(Stored records)
*** Begin section ***

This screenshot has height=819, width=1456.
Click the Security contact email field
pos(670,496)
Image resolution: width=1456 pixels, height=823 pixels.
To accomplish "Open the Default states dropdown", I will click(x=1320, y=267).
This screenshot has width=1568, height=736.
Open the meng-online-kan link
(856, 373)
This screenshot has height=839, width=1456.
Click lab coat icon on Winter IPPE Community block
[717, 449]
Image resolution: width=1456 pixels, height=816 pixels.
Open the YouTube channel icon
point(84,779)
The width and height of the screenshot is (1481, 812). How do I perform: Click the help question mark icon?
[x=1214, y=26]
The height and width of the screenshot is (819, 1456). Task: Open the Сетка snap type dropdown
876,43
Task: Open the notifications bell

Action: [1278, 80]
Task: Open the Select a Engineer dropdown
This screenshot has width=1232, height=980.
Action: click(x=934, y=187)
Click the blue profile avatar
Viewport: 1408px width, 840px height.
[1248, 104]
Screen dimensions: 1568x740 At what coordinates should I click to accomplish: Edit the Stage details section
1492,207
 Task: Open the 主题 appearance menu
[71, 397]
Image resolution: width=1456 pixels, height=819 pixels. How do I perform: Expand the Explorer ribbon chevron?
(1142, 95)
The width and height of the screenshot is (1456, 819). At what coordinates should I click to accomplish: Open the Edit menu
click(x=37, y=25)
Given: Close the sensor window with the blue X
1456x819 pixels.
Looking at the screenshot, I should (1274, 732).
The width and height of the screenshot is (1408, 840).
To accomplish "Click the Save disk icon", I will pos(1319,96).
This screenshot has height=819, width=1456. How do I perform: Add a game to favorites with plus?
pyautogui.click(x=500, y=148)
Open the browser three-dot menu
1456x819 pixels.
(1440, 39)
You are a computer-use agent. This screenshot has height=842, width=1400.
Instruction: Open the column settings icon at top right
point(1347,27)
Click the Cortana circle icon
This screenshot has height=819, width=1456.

*** End section ***

# What you should do
Read the entries and select each line where the word "will" is found.

# Response area
To accomplish "Open the Default states dropdown", I will click(x=1320, y=267).
To accomplish "Click the Save disk icon", I will pos(1319,96).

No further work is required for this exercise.